**Exercise requirements**. When you transcribe the entries below, keep the wording exact and omit the pictures.

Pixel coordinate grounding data
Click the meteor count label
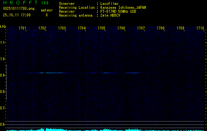46,10
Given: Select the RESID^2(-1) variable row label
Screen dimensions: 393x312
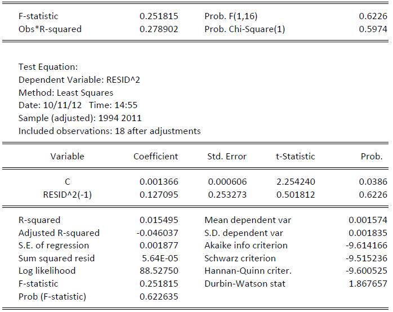Looking at the screenshot, I should click(x=67, y=195).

**Solution below**.
Click the meteor count label
46,10
Given: Select the RESID^2(-1) variable row label
Screen dimensions: 393x312
Looking at the screenshot, I should click(x=67, y=195).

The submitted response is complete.